Илья спешился, похлопал Бурка по шее и вошел с ним в распахнутые ворота. На широком дворе выстроились слуги, замашка которых выдавала бывших воинов, с крыльца спускалась статная высокая женщина. Седая, но хранящая следы былой красы, она поддерживала под руки огромного ветхого старика. Илья бросился навстречу, принял на руки легкое уже тело и осторожно усадил на лавочку.

— Вот он, богатырь мой, — с бесконечной нежностью сказала женщина. — Здравствуй, Илья Иванович.

— Здравствуй, Настасья Микулишна, — ответил Илья и троекратно расцеловался с хозяйкой терема. — Как Добрыня?

— Все спит, — вздохнула та, — а как проснется... Все о тебе спрашивает, об Алеше, о князе, о братьях...

Она утерла глаза передником.

— Не помнит уж ничего.

— Илья...

Голос старика был слабым, и Муромец опустился на одно колено, взял руки брата в свои. Добрыня открыл глаза, и вдруг в них мелькнул прежний разум.

— Здравствуй, брат, — звучно, как встарь, сказал Змееборец. — Ты как, решился?

— Решился, — улыбнулся Илья, пожимая легонько сухие ладони.

— Бог в помощь, — степенно кивнул Никитич. — Дело великое, я вот, видишь, не собрался. Молись за нас, Илюшенька, и за живых, и за покойных.

Муромец кивнул.

— А ты, Бурушко, что делать будешь? — поднял голову Добрыня.
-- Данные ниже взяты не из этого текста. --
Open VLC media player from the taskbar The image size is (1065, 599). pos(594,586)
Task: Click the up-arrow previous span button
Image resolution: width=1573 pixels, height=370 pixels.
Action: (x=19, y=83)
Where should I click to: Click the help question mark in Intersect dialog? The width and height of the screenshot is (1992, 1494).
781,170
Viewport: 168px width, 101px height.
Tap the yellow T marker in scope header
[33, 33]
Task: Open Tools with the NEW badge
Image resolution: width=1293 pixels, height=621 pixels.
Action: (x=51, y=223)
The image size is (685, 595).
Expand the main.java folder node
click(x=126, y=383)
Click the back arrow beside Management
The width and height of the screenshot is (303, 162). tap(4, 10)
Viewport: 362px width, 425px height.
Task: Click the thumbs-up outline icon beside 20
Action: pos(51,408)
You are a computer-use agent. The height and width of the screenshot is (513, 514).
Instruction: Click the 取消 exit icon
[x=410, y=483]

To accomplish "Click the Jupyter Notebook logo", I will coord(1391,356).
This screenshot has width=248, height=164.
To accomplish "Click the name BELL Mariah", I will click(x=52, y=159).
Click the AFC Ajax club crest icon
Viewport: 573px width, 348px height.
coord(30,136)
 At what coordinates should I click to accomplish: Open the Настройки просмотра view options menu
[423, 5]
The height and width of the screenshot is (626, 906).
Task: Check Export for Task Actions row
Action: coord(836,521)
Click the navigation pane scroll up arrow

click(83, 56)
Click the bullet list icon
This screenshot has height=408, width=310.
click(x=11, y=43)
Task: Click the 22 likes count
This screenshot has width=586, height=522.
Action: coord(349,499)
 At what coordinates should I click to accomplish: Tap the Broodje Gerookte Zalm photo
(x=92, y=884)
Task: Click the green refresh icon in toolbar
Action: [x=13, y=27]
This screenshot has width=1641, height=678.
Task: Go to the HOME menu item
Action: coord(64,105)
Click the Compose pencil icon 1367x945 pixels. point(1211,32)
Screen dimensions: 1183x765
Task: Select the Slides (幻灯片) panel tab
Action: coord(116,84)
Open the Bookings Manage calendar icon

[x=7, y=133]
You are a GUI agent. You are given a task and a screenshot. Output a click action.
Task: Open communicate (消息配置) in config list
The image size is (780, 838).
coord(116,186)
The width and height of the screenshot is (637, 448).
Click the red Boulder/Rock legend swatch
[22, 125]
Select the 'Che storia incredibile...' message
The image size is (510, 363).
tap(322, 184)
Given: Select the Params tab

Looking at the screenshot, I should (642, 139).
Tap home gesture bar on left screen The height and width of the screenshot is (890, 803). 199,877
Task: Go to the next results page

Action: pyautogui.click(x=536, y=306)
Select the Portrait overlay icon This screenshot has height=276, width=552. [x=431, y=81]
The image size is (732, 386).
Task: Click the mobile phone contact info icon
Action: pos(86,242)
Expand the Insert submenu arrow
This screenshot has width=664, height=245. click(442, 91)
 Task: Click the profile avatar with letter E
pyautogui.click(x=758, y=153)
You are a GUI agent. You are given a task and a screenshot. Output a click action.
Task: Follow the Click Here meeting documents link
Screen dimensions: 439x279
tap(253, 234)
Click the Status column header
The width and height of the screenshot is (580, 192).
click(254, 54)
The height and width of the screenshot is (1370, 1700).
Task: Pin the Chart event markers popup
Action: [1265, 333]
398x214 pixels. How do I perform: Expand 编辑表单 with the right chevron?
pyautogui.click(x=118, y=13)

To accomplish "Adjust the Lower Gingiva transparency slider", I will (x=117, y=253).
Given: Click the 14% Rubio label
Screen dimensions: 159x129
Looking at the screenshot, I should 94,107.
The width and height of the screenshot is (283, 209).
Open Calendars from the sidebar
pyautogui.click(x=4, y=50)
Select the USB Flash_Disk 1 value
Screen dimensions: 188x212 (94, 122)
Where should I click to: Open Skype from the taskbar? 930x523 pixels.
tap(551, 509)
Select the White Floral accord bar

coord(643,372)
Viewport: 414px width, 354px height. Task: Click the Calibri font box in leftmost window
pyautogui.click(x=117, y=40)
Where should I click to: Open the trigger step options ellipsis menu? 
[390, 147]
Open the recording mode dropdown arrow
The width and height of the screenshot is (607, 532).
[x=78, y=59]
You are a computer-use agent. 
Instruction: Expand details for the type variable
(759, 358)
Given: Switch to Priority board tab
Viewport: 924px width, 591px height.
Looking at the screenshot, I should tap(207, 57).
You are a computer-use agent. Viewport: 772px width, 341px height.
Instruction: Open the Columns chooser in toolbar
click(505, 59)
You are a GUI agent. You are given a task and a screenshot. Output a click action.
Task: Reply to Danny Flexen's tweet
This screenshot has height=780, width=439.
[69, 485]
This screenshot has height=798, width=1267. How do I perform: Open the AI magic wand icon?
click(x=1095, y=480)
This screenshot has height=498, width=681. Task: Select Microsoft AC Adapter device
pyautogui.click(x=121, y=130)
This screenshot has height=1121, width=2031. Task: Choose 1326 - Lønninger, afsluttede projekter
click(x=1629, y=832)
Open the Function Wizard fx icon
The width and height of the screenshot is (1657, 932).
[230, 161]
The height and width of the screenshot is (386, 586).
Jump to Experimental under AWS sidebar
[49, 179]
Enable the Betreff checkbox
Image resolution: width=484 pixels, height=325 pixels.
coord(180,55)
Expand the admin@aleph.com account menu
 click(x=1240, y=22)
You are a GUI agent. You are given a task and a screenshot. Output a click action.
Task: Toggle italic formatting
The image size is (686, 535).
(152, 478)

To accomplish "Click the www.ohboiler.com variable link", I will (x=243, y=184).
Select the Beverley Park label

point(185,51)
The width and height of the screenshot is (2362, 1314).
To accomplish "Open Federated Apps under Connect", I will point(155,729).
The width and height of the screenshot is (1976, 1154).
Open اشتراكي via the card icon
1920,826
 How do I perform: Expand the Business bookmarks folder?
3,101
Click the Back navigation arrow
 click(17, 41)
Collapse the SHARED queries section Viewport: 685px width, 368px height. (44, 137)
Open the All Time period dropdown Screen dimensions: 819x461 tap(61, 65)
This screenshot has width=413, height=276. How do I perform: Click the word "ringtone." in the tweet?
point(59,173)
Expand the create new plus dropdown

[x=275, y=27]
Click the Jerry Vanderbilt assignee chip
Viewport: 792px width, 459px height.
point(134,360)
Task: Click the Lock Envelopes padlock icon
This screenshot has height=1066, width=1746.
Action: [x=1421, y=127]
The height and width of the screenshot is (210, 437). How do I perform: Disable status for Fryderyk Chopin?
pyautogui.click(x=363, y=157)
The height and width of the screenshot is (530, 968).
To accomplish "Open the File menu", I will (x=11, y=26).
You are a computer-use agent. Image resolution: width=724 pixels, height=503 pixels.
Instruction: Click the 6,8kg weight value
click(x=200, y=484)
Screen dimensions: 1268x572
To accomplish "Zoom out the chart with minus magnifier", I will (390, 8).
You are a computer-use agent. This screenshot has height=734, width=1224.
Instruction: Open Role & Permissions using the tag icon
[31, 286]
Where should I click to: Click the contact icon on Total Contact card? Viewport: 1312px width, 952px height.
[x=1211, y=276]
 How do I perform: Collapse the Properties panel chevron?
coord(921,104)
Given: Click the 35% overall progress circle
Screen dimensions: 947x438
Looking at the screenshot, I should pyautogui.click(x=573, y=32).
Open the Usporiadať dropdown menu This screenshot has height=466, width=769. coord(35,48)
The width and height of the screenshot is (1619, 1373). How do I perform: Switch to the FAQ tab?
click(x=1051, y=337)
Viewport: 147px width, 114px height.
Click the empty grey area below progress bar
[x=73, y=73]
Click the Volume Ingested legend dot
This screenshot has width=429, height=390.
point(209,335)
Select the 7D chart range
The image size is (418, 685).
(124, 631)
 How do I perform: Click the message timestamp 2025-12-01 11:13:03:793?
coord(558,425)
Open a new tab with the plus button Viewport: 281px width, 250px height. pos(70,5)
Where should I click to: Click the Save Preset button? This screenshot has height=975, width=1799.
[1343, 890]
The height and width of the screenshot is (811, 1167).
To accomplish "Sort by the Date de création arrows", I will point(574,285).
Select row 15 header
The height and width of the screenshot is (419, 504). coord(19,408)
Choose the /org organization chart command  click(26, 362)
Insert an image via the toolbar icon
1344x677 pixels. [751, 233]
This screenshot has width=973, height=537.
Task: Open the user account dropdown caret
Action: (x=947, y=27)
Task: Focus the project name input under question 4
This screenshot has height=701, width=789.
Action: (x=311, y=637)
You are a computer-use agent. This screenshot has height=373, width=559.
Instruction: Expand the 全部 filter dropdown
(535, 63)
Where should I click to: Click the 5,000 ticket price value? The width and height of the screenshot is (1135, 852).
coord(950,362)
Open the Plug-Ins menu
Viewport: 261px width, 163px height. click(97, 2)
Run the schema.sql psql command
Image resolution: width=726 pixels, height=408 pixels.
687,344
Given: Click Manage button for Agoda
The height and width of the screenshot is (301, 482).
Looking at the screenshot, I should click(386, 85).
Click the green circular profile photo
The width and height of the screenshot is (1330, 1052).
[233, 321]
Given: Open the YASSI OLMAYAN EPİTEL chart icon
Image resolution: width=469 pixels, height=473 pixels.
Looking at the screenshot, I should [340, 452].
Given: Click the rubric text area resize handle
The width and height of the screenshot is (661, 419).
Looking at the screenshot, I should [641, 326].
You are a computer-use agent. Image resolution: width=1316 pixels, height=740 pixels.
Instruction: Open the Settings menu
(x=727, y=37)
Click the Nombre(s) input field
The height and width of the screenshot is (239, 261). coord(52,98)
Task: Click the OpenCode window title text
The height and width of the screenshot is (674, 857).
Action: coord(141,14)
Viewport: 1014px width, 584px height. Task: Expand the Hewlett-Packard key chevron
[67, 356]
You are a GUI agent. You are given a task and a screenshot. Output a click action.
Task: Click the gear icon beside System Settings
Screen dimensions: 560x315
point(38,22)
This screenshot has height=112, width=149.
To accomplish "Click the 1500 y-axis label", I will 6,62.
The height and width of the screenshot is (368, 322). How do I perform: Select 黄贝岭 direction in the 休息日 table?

Конь шагнул вперед и осторожно ткнулся мордой в плечо старого богатыря.

— Буду воду возить, Добрыня Никитич, а по вечерам Илья мне почитает, отец-настоятель сказал, что можно.

— Вот и хорошо, — по-детски улыбнулся Добрыня, уронил голову на грудь и тихонько засопел.

— Уснул, — прошептала Настасья. — Ну, Илья Иванович, пойдем в дом, поешь с дороги.

— Нет, Настасьюшка, — покачал головой Илья, — мне пора. Я лишь с вами зашел попрощаться. Где Никитушка-то?

— В Царьград с посольством пошел, — гордо сказала Настасья.

— Весь в отца, — усмехнулся Илья. — А Сбыслав, а Улеб-меньшой?

— В Червенских городах воюют, — вздохнула Микулишна.

— Как вернутся — накажи им меня навестить, — сказал, поднимаясь, Илья.

Он снова расцеловался с Настасьей и, не оглядываясь, пошел со двора.

Из города богатырь ехал споро — здесь ему делать было больше нечего, в воротах попрощался с Чурилой и повернул на юг, мимо Кловского урочища. Перекрестился на Сигурдову могилу, спешился у каменного креста над богатырским упокоем. Вот уже засверкали на солнце золотые купола, и перед Ильей встали ворота Печерского монастыря. Из калитки вышел могучий дородный муж в монашеской скуфье и встал, сложив руки на животе. Илья слез с коня, подошел к монаху и низко поклонился.

— Здравствуй, отец Кирилл.

— То раньше было, — покачал головой старый новгородец. — Ныне я брат Феофан. Иди, отец-настоятель тебя ждет, а Бурушку я сам расседлаю.

Илья, перекрестившись, вошел за ворота, чувствуя, что тревоги остаются позади. Два молодых монаха, работавших во дворе, отложили топоры, поклонились и вернулись к работе.

— Вот я и дома. — вздохнул Илья.

notes

1

В скандинавской воинской традиции берсерк — воин, в сражении впадающий в боевую ярость, не чувствующий нанесенных ран. Существовало также поверье, что берсерка вообще нельзя убить обычным оружием. Берсерки имели злой и непредсказуемый нрав, поэтому их избегали. Нередко такие воины путешествовали по стране, вызывая на бой свободных людей и убивая их, чтобы завладеть имуществом и женой убитого.

2

Ромей — грек, житель Византийской империи. В русской летописной традиции византийцев традиционно представляли изворотливыми и хитроумными.